Y si pudo hacerlo fue porque encendido por el fuego de la piedad entendió que el mundo sólo se transforma desde la caridad, pero para eso es necesario no ambicionar glorias humanas, sino ambicionar el servicio a los demás. Entonces, cuando recientes noticias -como la de la multinacional Telefónica que a pesar de las millonarias ganancias, prepara un proceso de reducción de empleados del 20%- nos sobrecogen y avergüenzan, uno no puede por menos que comparar a Giuseppe Moscati con tantos ¿católicos? directivos de la tal multinacional o de otras multinacionales. ¿Dónde está su alma, dónde su conciencia? Moscati se entregó a los demás, a su servicio, no ambicionó glorias humanas; otros miserablemente se entregan al dinero, al negocio, a costa de las vidas de quien sea. Y al grito de que las empresas no son una ong, la conciencia cristiana queda felizmente dormida en el dulce colchón de las chequeras de tantos prohombres que se dicen católicos y que no se duelen ante el buen pago de una malvada acción. “No puedo hacer nada, el sistema es así. Debo velar por los míos.” Se dicen, para acallar conciencias. Pero San Guiseppe Moscati decidió anteponer la caridad al sistema.


Y si otros no reniegan del mundo, sino que se entregan a él, a sus glorias y ambiciones, el dottore santo renegando de las glorias del mundo, se entregó, por amor a Dios, a los demás. Pudo hacerlo, porque desde niño su alma fue encenciéndose en el amor a Dios y en el deseo de socorrer a los demás, gracias a la fina y delicada sabiduria de su padre, un verdadero cristiano.
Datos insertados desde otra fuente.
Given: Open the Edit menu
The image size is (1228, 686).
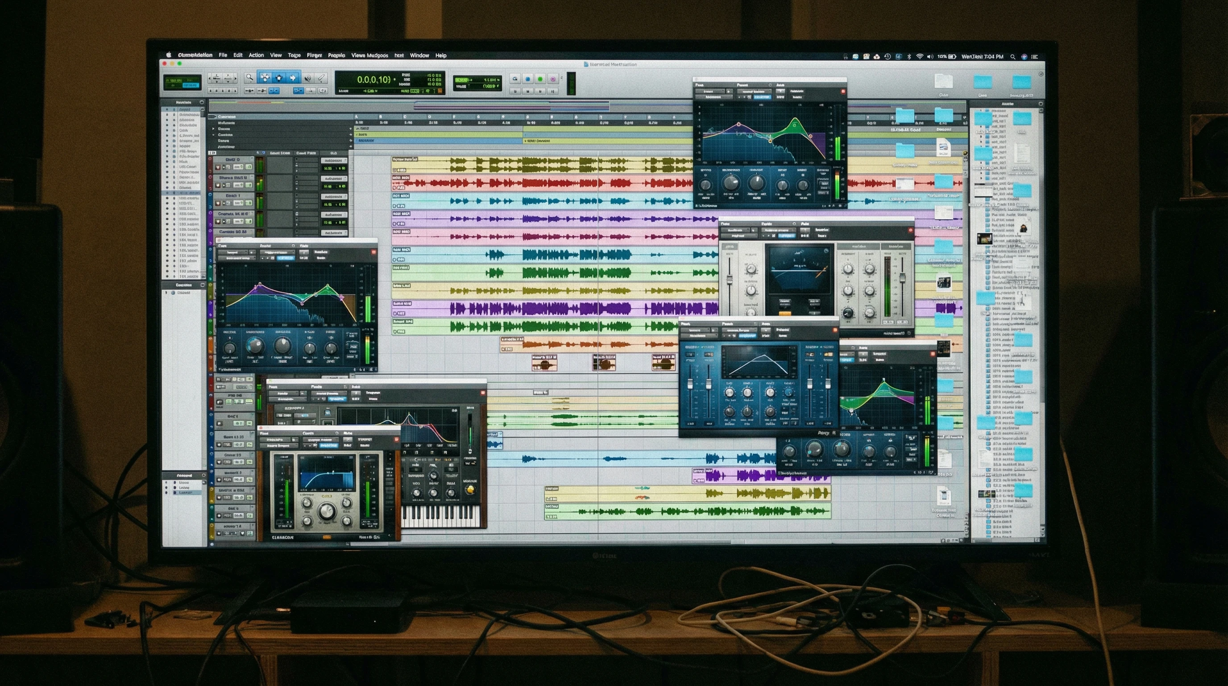Looking at the screenshot, I should pos(237,55).
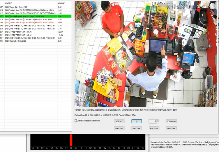
Task: Jump back with Prev 1Min
Action: 119,128
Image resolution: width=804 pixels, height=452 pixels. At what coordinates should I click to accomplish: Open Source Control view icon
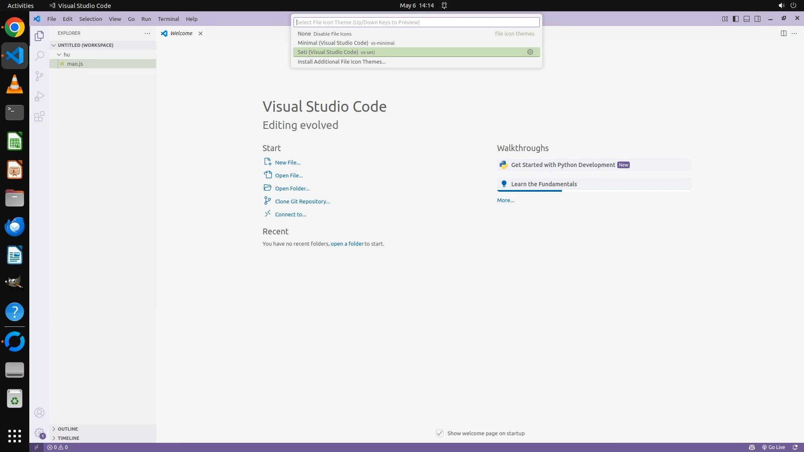[39, 76]
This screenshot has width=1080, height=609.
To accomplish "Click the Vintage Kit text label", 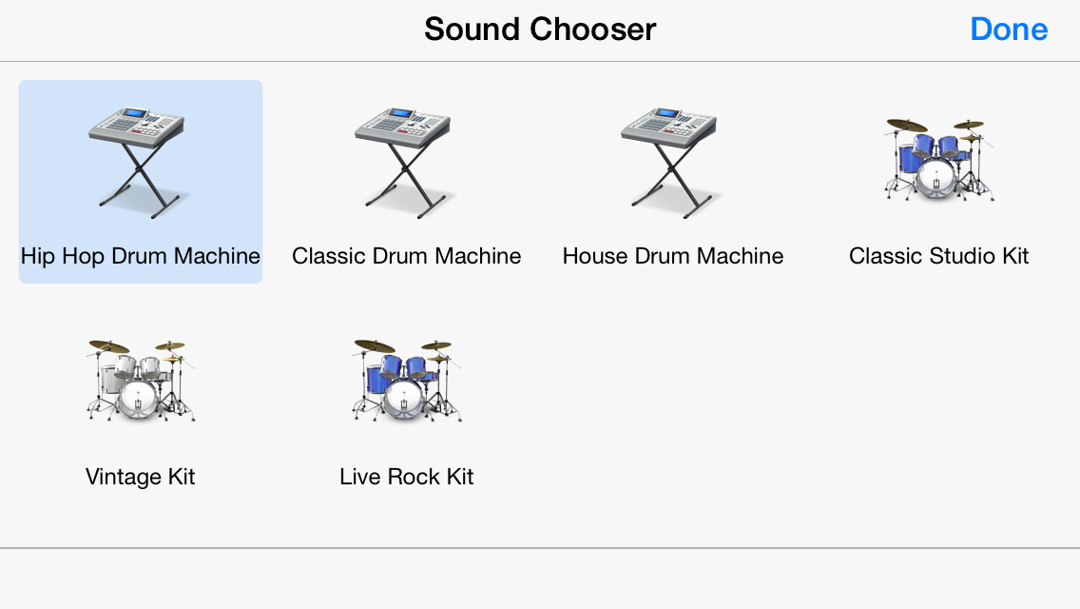I will coord(141,477).
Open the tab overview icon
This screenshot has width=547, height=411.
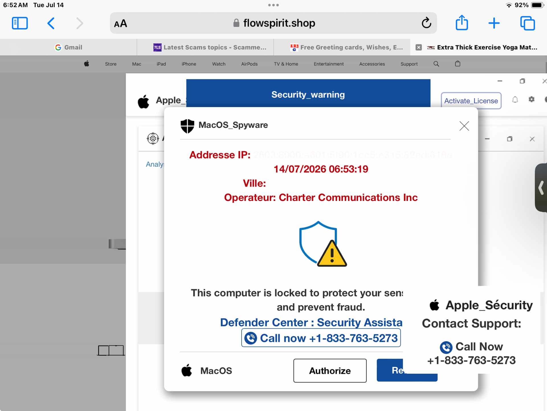tap(527, 23)
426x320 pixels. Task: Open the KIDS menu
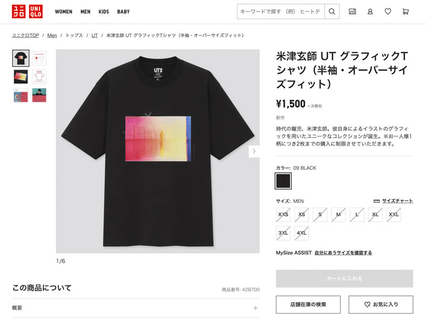(103, 12)
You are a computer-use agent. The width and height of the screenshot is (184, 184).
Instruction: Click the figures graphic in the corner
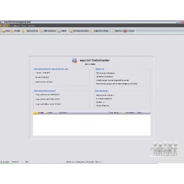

Entonces, una sombra de vergüenza aparece en el corazón de tantos padres que nos decimos católicos. Ambicionando las glorias del mundo preparamos el camino del triunfo a nuestros hijos, llenando sus inocentes agendas de herramientas para triunfar: idiomas, actividades deportivas, musicales. Y lo que no es malo de suyo, lo pervertimos por la intención: queremos que triunfen. Y olvidamos incendiar sus pequeñas almas de amor a Dios y a los demás. No en vano Moscati mirará con entrañable cariño a su infancia recordando como su padre inflamaba su interior de sentimientos de piedad para con los más miserables, allá, en lo alto de su terraza, ante la mirada de esos muros del hospital de los incurables que luego serían su aula universitaria y posteriormente su hospital.
 

San Giuseppe Moscati lo había entendido en cuerpo y alma, y así lo escribiría en 1922: “no es la ciencia, sino la caridad la que transforma el mundo”.
 

Que su intercesión despierte las conciencias dormidas y animalizadas de tantos catolicísimos sinvergüenzas.